Using the 5′ and 3′ termini sequences, the full genome sequence of the CYVCV CA1 isolate was amplified using the Q5 high-fidelity enzyme (New England Biolabs Inc. Ipswich, Maryland) and virus-specific PCR primers (5′ primer-GAAAAGCAAACATAACCAACACACACCC; 3′ primer-CAGAAAATGGAAACTGAAAGCCTGAATATTT). The resulting 7.5 Kb PCR amplicon was sequenced using the latest long-read sequencing technology from Oxford Nanopore Technologies (ONT, Plasmidsaurus, Oregon). The sequencing process involved constructing an amplification-free long-read sequencing library using the newest v14 library prep chemistry, minimal fragmentation of the linear input DNA in a sequence-independent manner, primer-free sequencing of the library using the highly accurate R10.4.1 flow cells (raw data is > 99% accurate), and re-assembly of the raw reads by aligning them against each other to generate a high-accuracy linear consensus sequence (Data file 1, Table 1).

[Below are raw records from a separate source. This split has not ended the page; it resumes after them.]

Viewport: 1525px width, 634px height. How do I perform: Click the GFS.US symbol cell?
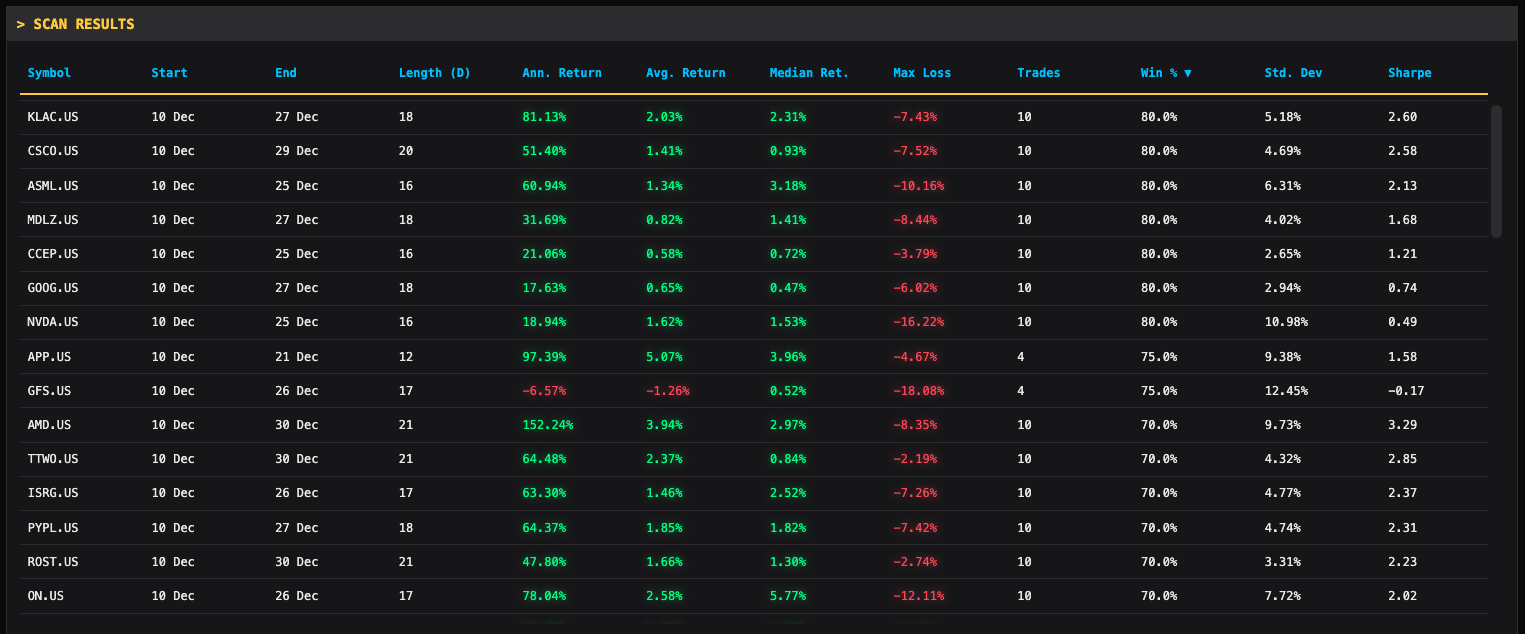click(49, 391)
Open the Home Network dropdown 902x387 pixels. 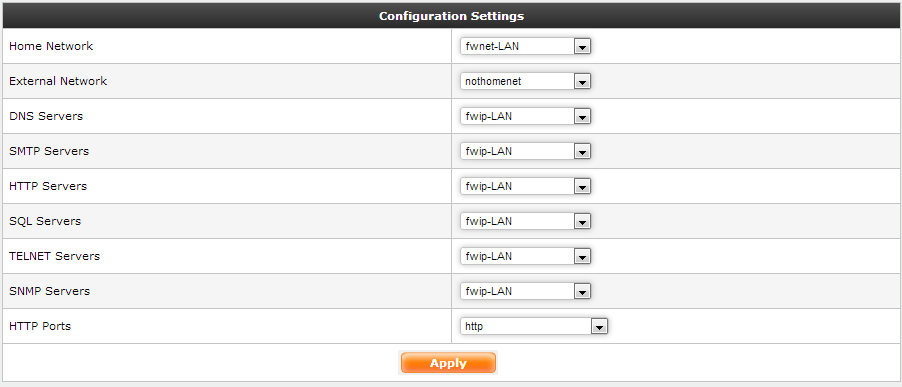click(525, 47)
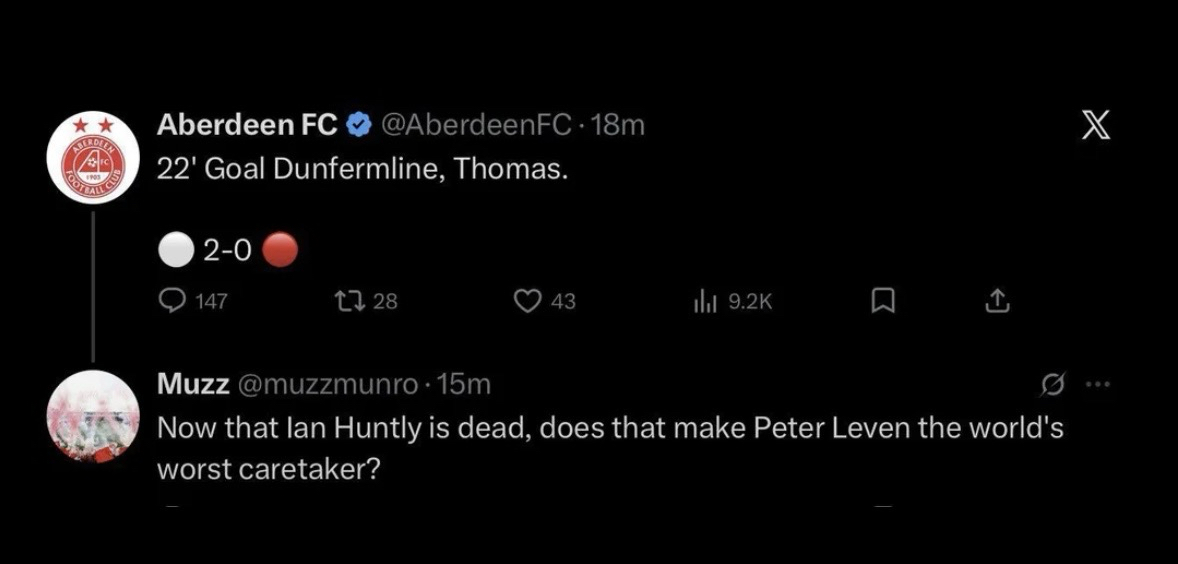Viewport: 1178px width, 564px height.
Task: Open the @AberdeenFC handle link
Action: [476, 125]
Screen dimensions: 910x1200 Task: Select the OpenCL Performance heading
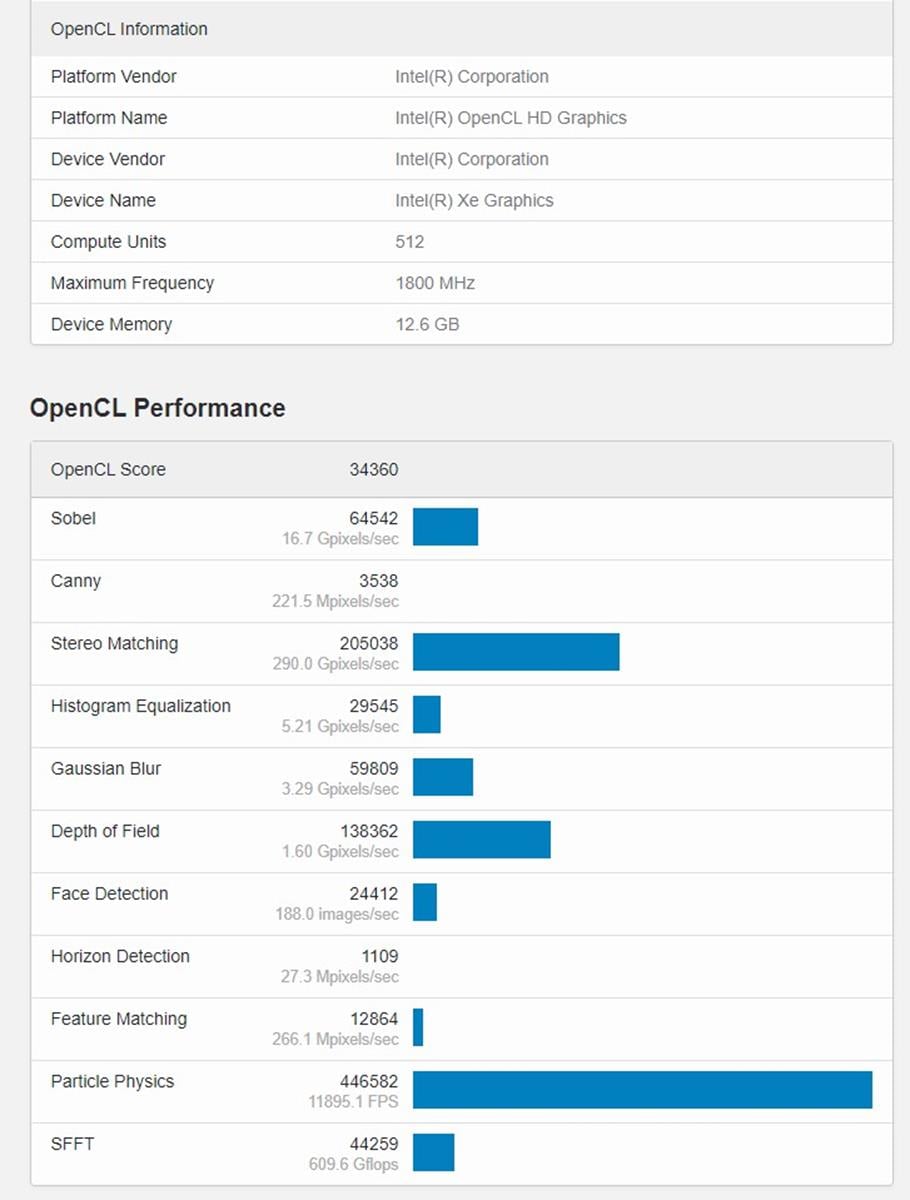[157, 408]
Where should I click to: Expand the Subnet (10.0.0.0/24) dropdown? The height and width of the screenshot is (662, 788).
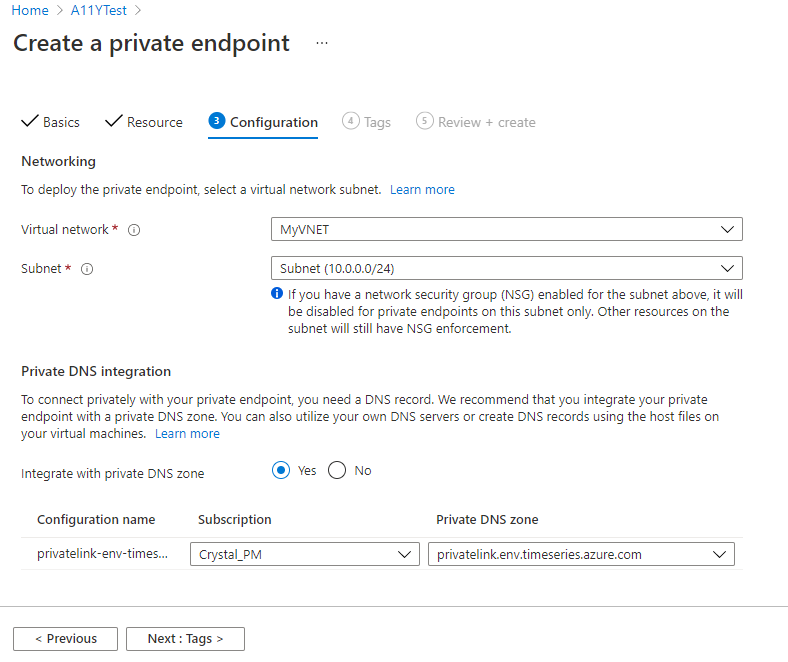click(x=506, y=268)
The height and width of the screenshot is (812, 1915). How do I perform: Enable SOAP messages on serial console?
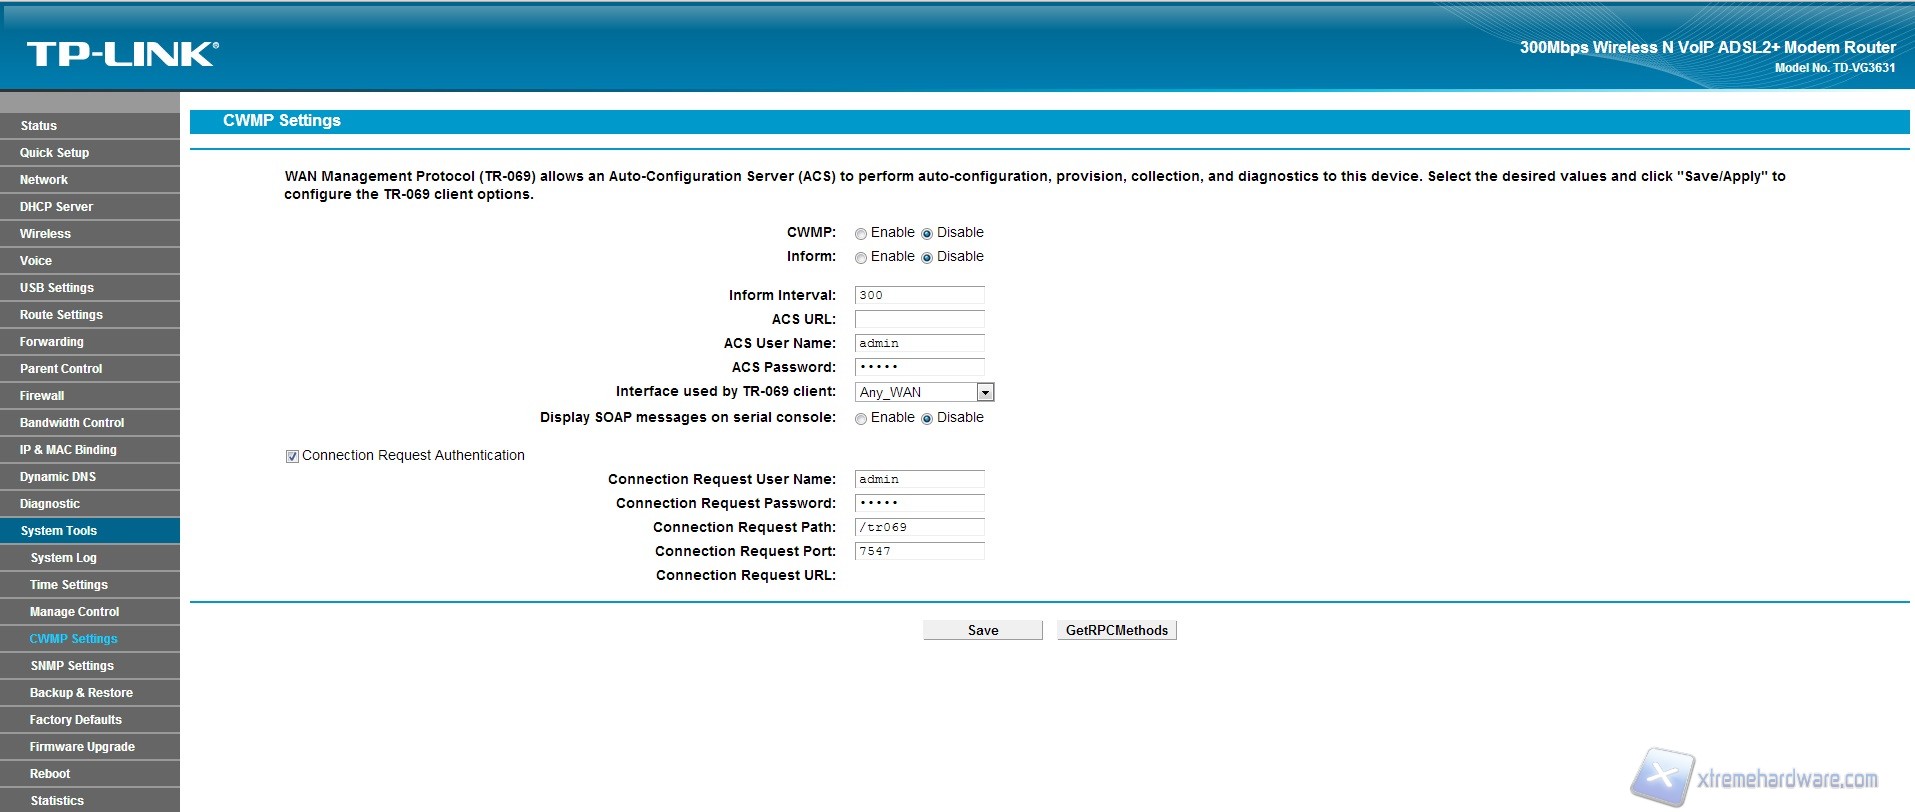[x=861, y=419]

Table 1 Overview of data files/data sets

The genome of the CYVCV CA1 isolate was found to be 7,530 bp in length, with an average G + C content of 51.7%. The genome sequence data has been deposited in GenBank under the accession number OR037276.1. The six Open Reading Frames (ORFs) were annotated as follows: ORF1 ranges from 80 bp to 5,029 bp; ORF2 ranges from 5,036 bp to 5,714 bp; ORF3 ranges from 5,691 bp to 6,017 bp; ORF4 ranges from 5,944 bp to 6,126 bp; ORF5 ranges from 6,149 bp to 7,126 bp; ORF6 ranges from 6,826 bp to 7,494 bp. The 5′ and 3′ untranslated regions (UTRs) were also characterized. These data significantly expand the sequence database of CYVCV and are expected to enhance detection assays and provide insights into the evolution of this plant pathogenic virus.

Limitations

The CYVCV CA1 isolate was collected from a single lemon plant.